Assigned task:
A line belongs in the answer if it contains "agent"; copy every such line from the entries below.

[Dataset entries]
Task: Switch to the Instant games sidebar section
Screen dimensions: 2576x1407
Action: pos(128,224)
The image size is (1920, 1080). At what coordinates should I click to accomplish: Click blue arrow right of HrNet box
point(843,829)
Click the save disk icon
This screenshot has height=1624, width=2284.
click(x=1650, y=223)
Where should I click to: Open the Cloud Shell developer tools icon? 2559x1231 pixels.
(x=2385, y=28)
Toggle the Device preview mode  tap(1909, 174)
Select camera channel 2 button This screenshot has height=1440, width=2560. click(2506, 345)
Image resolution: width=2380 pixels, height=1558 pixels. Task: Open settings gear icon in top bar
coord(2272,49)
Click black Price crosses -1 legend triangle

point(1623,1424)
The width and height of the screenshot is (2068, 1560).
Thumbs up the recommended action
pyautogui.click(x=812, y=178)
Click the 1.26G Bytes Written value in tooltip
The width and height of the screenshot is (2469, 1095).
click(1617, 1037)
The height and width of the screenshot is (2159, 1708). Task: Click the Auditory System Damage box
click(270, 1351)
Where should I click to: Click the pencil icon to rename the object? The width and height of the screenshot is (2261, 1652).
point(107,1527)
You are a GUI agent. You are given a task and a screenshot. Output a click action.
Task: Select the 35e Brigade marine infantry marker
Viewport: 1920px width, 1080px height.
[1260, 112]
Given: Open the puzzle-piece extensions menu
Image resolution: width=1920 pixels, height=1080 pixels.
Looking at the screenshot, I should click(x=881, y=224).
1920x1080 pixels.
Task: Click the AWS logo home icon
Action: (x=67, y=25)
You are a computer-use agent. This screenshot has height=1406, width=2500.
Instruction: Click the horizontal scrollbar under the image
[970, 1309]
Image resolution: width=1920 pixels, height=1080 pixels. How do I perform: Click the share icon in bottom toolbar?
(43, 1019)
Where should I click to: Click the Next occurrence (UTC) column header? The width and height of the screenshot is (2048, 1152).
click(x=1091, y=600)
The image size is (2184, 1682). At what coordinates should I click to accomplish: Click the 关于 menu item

Answer area:
You are a GUI agent. You are given a task and a screenshot. Output a click action.
You are a computer-use agent. This screenshot has height=1406, width=2500.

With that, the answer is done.